姿勢を正して行儀よく待っているものの、その目的は一目瞭然だ。
「アイギスの分も頼む」
「……はぁ。分かったわよ。今回だけね。今回だけ」
「あぁ」
サラスは強調する。
これは普通では無いと。
特別な事なのだと。
「あーっ、ぼくもぼくもーっ!」
ジーナが寝起きであろうに、元気よく便乗する。
「アンタは自分で作れるでしょ?」
「えーっ!」
「サラスさん。私も、その、食事を……」
「アンタは食べた方が良いわ。
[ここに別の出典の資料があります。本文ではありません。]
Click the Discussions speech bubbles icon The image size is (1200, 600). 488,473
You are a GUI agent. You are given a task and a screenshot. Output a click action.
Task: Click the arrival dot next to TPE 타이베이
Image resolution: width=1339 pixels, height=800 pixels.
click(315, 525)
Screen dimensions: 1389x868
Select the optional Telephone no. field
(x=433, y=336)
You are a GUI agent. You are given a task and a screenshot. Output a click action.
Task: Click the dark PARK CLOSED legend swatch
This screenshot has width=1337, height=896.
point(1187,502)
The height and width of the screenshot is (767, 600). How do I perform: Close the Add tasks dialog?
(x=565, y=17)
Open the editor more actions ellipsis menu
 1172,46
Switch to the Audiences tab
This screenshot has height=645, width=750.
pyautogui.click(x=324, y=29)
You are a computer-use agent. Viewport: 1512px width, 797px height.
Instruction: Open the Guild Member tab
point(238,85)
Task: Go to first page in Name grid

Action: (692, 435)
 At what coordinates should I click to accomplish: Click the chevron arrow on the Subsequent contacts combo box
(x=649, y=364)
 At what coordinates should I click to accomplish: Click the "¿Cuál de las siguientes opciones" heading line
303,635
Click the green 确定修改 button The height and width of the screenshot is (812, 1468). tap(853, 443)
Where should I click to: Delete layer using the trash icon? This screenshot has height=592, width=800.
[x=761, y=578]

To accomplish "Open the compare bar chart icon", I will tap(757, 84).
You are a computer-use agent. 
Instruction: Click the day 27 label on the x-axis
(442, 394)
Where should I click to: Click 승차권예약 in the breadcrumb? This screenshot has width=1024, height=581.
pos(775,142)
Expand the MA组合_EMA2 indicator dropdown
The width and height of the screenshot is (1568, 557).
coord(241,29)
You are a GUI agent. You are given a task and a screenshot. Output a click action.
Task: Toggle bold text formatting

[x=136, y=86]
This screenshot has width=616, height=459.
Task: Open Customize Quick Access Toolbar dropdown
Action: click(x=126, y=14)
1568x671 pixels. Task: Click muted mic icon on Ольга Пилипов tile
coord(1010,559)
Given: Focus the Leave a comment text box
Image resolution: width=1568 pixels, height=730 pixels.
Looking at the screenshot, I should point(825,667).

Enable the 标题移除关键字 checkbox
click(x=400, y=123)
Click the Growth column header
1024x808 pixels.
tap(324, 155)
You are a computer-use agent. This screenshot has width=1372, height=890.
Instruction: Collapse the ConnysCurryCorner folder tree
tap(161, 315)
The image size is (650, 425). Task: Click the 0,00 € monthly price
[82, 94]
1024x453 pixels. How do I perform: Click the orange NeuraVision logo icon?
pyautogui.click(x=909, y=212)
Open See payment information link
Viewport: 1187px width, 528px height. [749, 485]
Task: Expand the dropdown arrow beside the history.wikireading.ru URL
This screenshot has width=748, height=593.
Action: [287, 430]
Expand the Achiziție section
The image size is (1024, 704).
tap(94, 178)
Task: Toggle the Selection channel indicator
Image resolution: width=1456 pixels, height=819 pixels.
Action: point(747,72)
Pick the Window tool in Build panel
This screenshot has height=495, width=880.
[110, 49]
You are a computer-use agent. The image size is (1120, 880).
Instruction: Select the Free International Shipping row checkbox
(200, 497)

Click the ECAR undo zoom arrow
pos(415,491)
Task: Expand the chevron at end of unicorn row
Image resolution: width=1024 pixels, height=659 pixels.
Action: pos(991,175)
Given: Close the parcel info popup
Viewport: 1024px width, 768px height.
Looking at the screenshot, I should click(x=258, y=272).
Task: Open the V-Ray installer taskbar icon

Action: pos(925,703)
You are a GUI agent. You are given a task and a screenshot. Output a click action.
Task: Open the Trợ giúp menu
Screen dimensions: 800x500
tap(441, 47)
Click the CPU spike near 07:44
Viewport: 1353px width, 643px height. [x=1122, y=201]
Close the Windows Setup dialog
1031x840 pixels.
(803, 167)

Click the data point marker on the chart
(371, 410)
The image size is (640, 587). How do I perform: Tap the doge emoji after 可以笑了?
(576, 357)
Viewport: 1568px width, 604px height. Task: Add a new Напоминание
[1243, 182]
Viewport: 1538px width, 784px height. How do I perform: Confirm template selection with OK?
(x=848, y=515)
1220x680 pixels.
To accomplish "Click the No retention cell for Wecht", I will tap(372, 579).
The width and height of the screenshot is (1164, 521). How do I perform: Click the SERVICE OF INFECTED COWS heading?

ジーナ、手伝いなさい?」
「むーっ、って、いいんだけどねっ」
頬を膨らませてはニコリと笑って見せるジーナ。
「マリア――」
「あの日なのよ」
訳ありげなマリアに話しかけようとしてサラスに茶化される。
「ちっ――違いますっ!」
「あら、結構元気じゃない」
サラスは笑いながらもこちらにそれ以上聞くなと一瞥してはジーナを連れ立って背中を向ける。
「リンっ、あんまり気にしないであげてっ?」
去り際にジーナがそんな言葉を残していった。
「あっ、あのっ」
二人が見えなくなったところで。
意を決するように声を上げたのは他でも無い。
「あぁ、ちょっと待ってね」
「は、はい」
マリアのはやる気持ちを押さえるように。
目線は待ちきれないとするアイギスへ。
「アイギス、食べていいよ」
「リンは?」
前のめりになりつつあるアイギスの手元へと食器を寄せる。
「今サラスが作ってる」
「いただきます」
早かった。
こちらが言い終わるまでも無く手を合わせたアイギスは早速目の前の品々に手を付け始める。
「良かったのですか?」
「ん?」
「その……お腹が減っているのではと……」
「あぁ、まぁ、慣れてる」
「え、えと……」
「あぁ、いや、マリアはって違う違う。そういう意味じゃなくて、ええと、その、なんだろう」
「ふふっ」
マリアは文字通り笑う。
「いいんですっ。ただ、リンさんには誤解して欲しく無かったので……その、違いますからね?」
「ん?」
「リンさんっ」
「あ、あぁ。うん。ごめん。考慮しとくよ」
「え、えっと……」
「配慮が足りなかったと思う」
「だ、だから違うんですっ!」
「ん?」
話が何だがかみ合っていないように思えるのは気のせいではない気がする。
「わっ、私はそのっ――」
「ん?」
「もーっ! リンさんっ!」
マリアは空元気にしろ、そう振る舞ってくれる。
それが何だか嬉しくて――。
ただ、扉一枚隔てただけの会話であるが故に。
サラスに後で殴られたことは言うまでもない。